I recently talked to Perry Stevens about how he founded a marketing business, moved to Thailand, and built a remote team. He filled me on how he handles pricing, client negotiations, and onboarding new customers.
What kind of work does your company do?
Blend Local Search Marketing is a 360 marketing company, started around 2007, now focused around building great websites and content for U.S. orthodontists. The team works remotely - people are in Thailand, Italy, USA, and Singapore.
How do you choose your rates?
Perry explained that like most people who start out consulting, this was a challenge in the beginning. He started out by selling to local dry cleaners, hairdressers, and the like. The disadvantage of these customers is that they are small business on low budgets that want everything and can’t pay.
Eventually, you want to find clients that make more money by obtaining new clients. When you find these customers, it’s much easier to justify the service you provide.

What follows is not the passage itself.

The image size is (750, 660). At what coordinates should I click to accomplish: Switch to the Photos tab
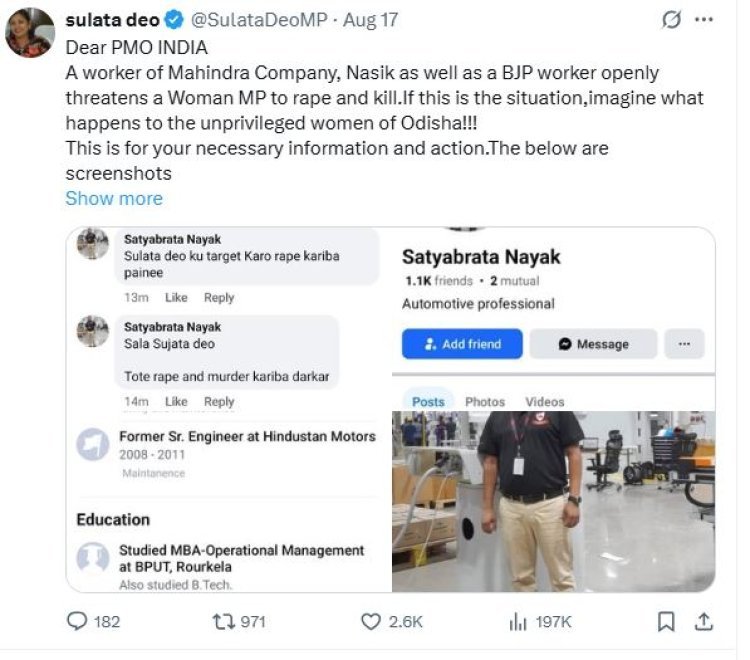[485, 401]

What does the negotiation process look like for your company?
A lot of small businesses have been burned by bad SEO firms, so new clients start out really negative towards marketing services. To reduce the risk for clients, you can pitch just trying something for 2-3 months. If it doesn’t work out, let people walk away. Encouraging the client to do reference checks also helps.
The goal is to implement “consultative selling,” where you spend time with customers to get an understanding of their problems before recommending solution for their specific needs. This ensures that you are working with people who can get value of out what you have to offer, and that you are getting the right types of customer.

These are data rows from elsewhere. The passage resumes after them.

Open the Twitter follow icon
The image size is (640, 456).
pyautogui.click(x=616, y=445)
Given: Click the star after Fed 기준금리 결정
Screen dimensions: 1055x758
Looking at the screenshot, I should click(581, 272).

What does the process of bringing on a new client look like?
When a new client sends an inquiry, Perry sets up a conversation on Skype where he gets to know their business. After talking to someone for 45 minutes, it should be fairly clear whether you can work together - having the right clients is what lets you grow.
Before doing these calls, he researches the client in advance, so he knows as much as possible about the prospect’s business.
Project proposals for new clients are phased, to reduce the risk for each side. Each proposal is transparent and includes data on target keywords, volume, etc.
I always enjoy hearing how people got their start in business, and find ways to provide value to some set of customers. I’ve heard about people who leave expensive urban areas for far-off Asian countries, and I’ve always been a little skeptical about whether this works for people, but Perry is the real deal.